━━━ Given entries
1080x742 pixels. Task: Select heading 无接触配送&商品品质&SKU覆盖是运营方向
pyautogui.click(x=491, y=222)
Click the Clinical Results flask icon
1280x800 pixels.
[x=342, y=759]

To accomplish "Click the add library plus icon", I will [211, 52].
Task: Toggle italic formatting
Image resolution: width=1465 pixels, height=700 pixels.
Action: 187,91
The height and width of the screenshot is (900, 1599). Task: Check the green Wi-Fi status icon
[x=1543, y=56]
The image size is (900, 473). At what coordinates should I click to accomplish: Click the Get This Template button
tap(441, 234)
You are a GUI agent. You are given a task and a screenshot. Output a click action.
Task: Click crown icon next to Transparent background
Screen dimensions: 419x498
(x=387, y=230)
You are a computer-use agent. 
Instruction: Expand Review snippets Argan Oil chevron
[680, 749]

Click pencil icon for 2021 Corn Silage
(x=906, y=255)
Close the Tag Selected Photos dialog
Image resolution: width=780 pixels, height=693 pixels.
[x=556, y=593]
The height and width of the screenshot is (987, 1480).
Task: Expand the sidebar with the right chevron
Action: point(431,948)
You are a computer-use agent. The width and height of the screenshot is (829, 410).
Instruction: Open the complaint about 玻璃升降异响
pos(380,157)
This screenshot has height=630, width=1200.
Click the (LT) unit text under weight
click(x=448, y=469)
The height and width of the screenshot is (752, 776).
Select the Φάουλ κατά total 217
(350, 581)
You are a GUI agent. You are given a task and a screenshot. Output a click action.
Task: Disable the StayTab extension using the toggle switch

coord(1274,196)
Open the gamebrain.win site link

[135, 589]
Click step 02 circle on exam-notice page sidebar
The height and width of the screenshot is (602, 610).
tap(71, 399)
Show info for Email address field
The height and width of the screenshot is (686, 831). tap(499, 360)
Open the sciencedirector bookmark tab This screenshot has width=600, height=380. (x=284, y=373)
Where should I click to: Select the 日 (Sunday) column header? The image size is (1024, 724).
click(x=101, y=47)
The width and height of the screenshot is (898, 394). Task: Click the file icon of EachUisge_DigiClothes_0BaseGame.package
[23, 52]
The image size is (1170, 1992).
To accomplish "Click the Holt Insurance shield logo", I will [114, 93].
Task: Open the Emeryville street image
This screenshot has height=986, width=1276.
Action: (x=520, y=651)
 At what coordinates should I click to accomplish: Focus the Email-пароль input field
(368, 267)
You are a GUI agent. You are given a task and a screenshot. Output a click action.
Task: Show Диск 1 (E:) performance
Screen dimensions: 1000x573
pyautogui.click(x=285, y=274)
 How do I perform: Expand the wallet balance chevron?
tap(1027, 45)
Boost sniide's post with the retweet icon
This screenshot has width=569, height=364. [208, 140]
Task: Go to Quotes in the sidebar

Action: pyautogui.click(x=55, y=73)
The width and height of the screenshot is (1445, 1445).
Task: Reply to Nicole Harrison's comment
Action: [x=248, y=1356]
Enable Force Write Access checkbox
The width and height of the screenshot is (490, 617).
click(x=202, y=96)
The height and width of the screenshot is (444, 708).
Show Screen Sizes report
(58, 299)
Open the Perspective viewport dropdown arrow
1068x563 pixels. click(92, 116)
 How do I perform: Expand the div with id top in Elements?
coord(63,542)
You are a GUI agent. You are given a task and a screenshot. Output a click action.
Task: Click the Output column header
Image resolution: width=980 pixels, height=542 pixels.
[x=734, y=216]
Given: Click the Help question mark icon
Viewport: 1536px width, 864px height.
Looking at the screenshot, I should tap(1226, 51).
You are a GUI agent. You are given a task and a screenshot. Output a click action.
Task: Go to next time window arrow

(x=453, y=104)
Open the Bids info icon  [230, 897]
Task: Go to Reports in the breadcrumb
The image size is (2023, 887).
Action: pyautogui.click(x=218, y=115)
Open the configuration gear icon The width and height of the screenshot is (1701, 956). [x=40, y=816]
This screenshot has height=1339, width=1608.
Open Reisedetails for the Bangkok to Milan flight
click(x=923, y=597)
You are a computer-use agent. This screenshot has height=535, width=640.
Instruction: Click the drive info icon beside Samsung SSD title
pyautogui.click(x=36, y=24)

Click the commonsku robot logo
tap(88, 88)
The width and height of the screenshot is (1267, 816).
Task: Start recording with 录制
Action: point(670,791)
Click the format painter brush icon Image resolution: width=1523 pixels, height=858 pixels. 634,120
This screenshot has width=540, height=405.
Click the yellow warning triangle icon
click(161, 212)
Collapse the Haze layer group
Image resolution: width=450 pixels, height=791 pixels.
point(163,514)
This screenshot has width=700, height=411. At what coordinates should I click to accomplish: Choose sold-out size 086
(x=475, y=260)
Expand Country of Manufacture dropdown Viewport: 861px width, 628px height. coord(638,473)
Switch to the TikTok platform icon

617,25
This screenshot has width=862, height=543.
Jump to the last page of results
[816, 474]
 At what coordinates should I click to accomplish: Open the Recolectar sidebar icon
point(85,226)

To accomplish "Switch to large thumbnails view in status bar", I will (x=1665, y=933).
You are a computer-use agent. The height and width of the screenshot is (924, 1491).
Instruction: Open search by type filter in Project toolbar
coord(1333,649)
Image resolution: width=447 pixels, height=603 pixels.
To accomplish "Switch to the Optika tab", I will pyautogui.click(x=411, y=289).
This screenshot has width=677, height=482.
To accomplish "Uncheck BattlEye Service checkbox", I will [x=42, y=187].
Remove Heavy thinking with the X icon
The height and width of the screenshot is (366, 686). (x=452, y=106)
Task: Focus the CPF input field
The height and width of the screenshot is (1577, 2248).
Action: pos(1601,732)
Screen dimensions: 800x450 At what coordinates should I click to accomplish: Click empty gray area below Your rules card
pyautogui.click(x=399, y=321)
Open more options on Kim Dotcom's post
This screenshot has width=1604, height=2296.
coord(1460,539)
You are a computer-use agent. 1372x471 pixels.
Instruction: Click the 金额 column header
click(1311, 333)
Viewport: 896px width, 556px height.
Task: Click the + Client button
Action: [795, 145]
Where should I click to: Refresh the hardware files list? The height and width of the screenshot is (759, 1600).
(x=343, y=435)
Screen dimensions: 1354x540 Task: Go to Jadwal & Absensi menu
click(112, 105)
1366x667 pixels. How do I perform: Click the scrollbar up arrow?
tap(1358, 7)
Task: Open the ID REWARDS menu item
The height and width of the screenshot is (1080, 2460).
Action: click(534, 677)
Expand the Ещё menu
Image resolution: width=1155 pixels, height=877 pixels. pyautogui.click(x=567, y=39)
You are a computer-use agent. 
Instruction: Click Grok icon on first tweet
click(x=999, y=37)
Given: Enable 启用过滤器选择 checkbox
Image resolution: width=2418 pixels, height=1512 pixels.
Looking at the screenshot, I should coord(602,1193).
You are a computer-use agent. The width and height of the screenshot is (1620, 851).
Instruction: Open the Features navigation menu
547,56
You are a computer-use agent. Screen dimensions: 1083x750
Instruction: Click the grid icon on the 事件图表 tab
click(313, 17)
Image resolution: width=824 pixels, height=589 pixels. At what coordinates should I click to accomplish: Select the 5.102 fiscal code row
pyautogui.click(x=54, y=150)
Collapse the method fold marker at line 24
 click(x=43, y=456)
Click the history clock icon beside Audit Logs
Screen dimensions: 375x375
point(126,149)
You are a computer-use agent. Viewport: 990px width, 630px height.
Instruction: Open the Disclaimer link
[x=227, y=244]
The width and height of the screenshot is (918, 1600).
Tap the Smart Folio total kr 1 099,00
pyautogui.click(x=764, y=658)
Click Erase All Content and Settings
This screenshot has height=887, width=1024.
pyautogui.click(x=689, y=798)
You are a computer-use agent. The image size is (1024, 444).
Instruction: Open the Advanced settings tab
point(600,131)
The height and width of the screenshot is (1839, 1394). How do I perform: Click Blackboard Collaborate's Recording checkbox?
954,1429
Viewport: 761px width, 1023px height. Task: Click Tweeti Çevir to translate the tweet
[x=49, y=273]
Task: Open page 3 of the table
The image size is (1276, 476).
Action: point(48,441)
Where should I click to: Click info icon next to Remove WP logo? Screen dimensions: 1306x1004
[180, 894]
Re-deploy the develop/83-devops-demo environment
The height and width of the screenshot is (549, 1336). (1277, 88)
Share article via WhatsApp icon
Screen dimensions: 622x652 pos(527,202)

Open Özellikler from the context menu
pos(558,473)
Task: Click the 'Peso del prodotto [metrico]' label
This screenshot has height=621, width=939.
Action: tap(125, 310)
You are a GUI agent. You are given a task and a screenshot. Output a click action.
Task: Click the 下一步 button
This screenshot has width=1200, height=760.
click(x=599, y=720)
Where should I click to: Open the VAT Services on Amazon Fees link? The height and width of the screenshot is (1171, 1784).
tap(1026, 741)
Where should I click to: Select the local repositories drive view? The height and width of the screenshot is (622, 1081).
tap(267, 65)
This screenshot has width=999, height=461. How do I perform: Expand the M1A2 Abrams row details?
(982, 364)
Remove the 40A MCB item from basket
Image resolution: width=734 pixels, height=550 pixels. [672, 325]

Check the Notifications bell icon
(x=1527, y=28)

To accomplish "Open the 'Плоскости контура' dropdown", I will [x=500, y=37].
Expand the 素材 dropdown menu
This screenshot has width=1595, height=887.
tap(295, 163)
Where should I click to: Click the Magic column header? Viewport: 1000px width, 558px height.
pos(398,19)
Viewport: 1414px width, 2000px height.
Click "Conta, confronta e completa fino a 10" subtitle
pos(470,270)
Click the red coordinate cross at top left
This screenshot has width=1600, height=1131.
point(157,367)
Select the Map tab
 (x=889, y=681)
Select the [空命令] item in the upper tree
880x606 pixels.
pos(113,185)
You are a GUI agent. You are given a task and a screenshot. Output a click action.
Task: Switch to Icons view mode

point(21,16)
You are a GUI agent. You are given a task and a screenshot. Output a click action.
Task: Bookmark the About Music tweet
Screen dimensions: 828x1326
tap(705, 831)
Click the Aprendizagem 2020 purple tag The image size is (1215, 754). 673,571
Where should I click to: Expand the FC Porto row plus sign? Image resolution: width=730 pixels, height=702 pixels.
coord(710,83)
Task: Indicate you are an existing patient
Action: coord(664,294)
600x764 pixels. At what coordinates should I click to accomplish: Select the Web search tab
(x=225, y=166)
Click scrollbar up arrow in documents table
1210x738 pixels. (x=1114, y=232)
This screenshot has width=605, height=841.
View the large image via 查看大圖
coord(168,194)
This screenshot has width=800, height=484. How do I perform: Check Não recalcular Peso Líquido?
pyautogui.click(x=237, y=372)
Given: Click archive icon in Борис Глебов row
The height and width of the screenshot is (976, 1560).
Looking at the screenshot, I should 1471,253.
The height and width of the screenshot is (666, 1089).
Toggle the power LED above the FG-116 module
━━━━━━
Looking at the records above, return exactly the lines from the line with "This screenshot has height=1339, width=1608." to the line with "Task: Focus the CPF input field", both ends included.

=== Solution for this task ===
This screenshot has height=1339, width=1608.
Open Reisedetails for the Bangkok to Milan flight
click(x=923, y=597)
You are a computer-use agent. This screenshot has height=535, width=640.
Instruction: Click the drive info icon beside Samsung SSD title
pyautogui.click(x=36, y=24)

Click the commonsku robot logo
tap(88, 88)
The width and height of the screenshot is (1267, 816).
Task: Start recording with 录制
Action: point(670,791)
Click the format painter brush icon Image resolution: width=1523 pixels, height=858 pixels. 634,120
This screenshot has width=540, height=405.
Click the yellow warning triangle icon
click(161, 212)
Collapse the Haze layer group
Image resolution: width=450 pixels, height=791 pixels.
point(163,514)
This screenshot has width=700, height=411. At what coordinates should I click to accomplish: Choose sold-out size 086
(x=475, y=260)
Expand Country of Manufacture dropdown Viewport: 861px width, 628px height. coord(638,473)
Switch to the TikTok platform icon

617,25
This screenshot has width=862, height=543.
Jump to the last page of results
[816, 474]
 At what coordinates should I click to accomplish: Open the Recolectar sidebar icon
point(85,226)

To accomplish "Switch to large thumbnails view in status bar", I will (x=1665, y=933).
You are a computer-use agent. The height and width of the screenshot is (924, 1491).
Instruction: Open search by type filter in Project toolbar
coord(1333,649)
Image resolution: width=447 pixels, height=603 pixels.
To accomplish "Switch to the Optika tab", I will pyautogui.click(x=411, y=289).
This screenshot has width=677, height=482.
To accomplish "Uncheck BattlEye Service checkbox", I will [x=42, y=187].
Remove Heavy thinking with the X icon
The height and width of the screenshot is (366, 686). (x=452, y=106)
Task: Focus the CPF input field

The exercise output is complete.